Americans go to the polls on Nov.6 to elect a President. The contest is a study in contrasts.
The Romney/Ryan ticket sees America as a Harvard business case to which they would apply the principles of private equity. Romney made his fortune with Bain Capital, a private equity fund, while Ryan earned his political stripes as a number crunching policy wonk.
In private equity, investors swoop into a company, wring out the excess fat usually by firing people, outsource production to low cost workers, or shut down operations after selling off its valuable assets. Once streamlined, the investors sell the company and walk off with a bunch of money. The model is dispassionate, white male dominated (women come in binders), and PowerPoint based. It is unbridled capitalism in its purest form. Think Gordon Gekko in “Wall Street”.
In the Republican Excel world, Americans are numbers and America a spreadsheet. To Romney, 47% of the country are slackers, the richest 1% drive the economy, General Motors should have gone bankrupt, health care for the elderly should be thrown to the market place, and generally everybody should be out for himself. To the Republicans there is no problem that efficiency and testosterones cannot solve. If the family dog cannot fit, strap him to the car roof.
The Democrats believe there is a difference between governance and business management. A nation has human and cultural dimensions absent in business; like social welfare, protection of the environment and justice. Democrats believe in a kinder and gentler society where Government acts as a safety net, where the rich have to share a greater burden, where health care should be available to all, and where community spirit should complement individual strife. Obama saw a human face in General Motors when he saved it.
Republicans and Democrats have binary views on the economy. The former believe it is the rich who create jobs (while 47% of the country are takers) and they should be rewarded with tax cuts. Romney believes out-of-work youth should “borrow money from their parents” to create businesses and Americans should welcome lower taxes on dividends and interest on their investments. With 23 million just looking for a job, his critics want to know what Americans he is referring to.
In foreign policy the Republicans apply the same tough-mindedness: Either countries shape up or America will ship in. Foreign aid will only go to those who tow the line. They label China a currency manipulator. They see Russia in adversarial terms.
Democrats take a more universal view of the world. In addressing hot spots, Obama believes America should be a global partner who builds international consensus, a more equal partner perhaps, but a member no less.
The outcome of the U.S. elections will affect the Philippines. We know what a Democratic Administration looks like. Here is what a Republican President could mean.

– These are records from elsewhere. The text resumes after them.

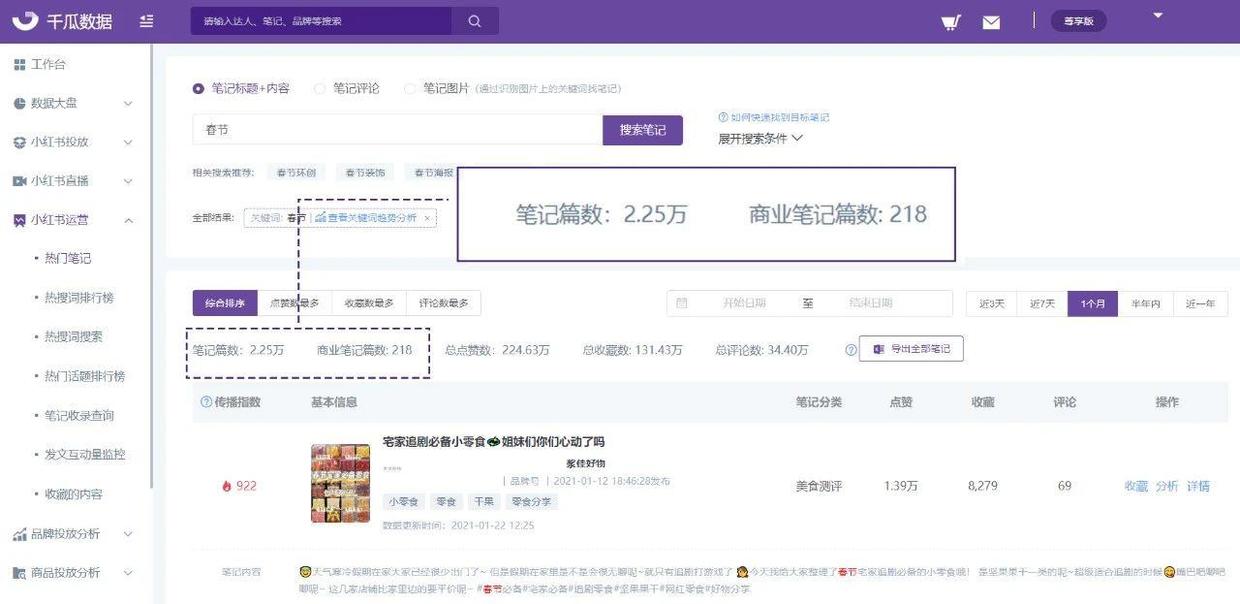The width and height of the screenshot is (1240, 604).
Task: Click the 搜索笔记 button
Action: click(642, 130)
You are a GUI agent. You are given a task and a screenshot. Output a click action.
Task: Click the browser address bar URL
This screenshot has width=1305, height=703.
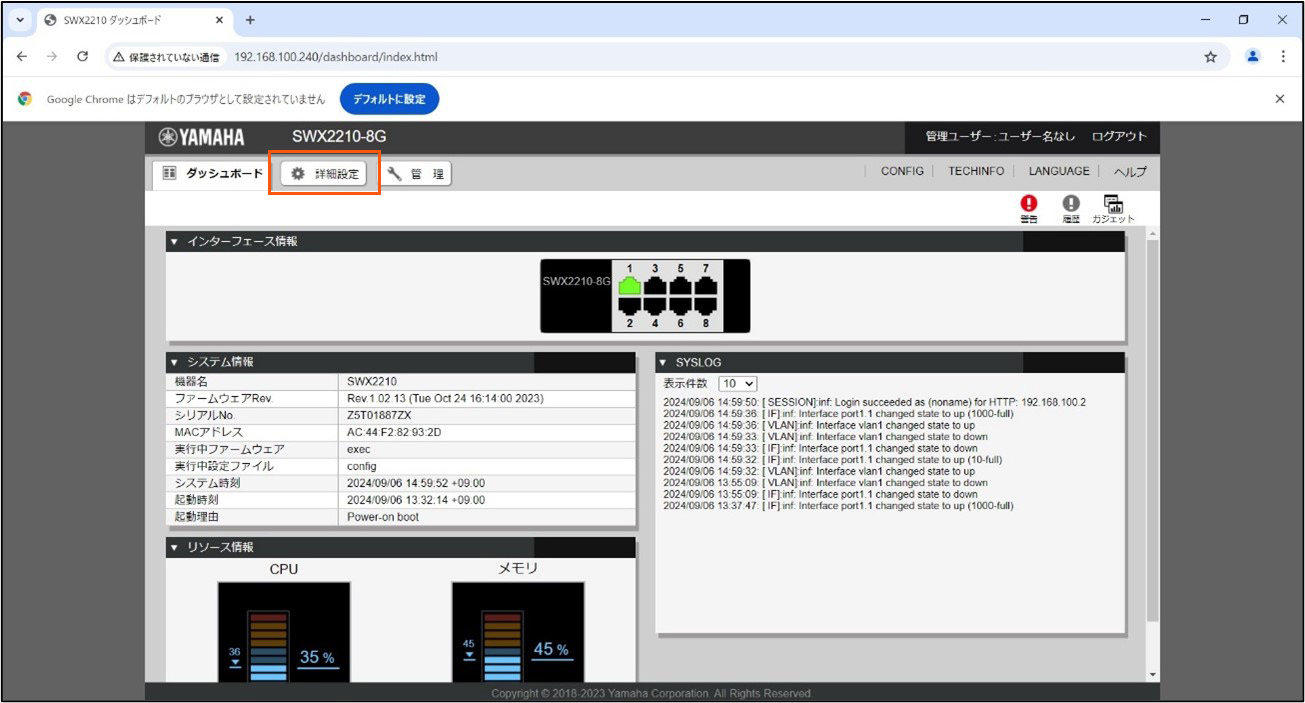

Romney and Ryan have minimal foreign policy experience. Outside of China, Asia does not come naturally to them. Romney’s only foreign visit this year was to Europe and Israel while Ryan, a Midwesterner from a landlocked state, has limited if no exposure to the region. By contrast, Obama has Asian routes in Indonesia and Biden was Chairman of the Senate Foreign Relations Committee.
The Republican priorities will be domestic. The Republicans are more prepared to openly confront China on matters affecting the U.S. economy. This could lead to increased tensions between these two superpowers. The combination of a less active engagement in Asia and strained relations with China means the Philippines is pretty much on its own as far as its dispute on Scarborough.
With its imperial view of the world, a Republican Administration could well escalate tensions particularly in the Middle East and raise political risk premiums. This will impact our gas prices.
On the economic front, many believe a Romney Presidency can do a better job in reviving the U.S. economy. This should be good for markets and trade worldwide, the Philippines included. Faster economic growth will slowly lead to higher inflation and interest rates all round.
Both candidates have said they will discourage outsourcing of U.S. jobs which could affect the BPO business in the Philippines. In reality, outsourcing is here to stay as a model so we should not expect any reversal in the trend.
A Republican Administration is expected to be tougher on immigration. This may make it more difficult for Filipinos seeking to relocate to the U.S.
The liberal views of Democrats are more in line with Filipino values and as a bloc Filipino-Americans have tended to vote Democrat. In general a Democrat Administration will probably be more open to the Philippines.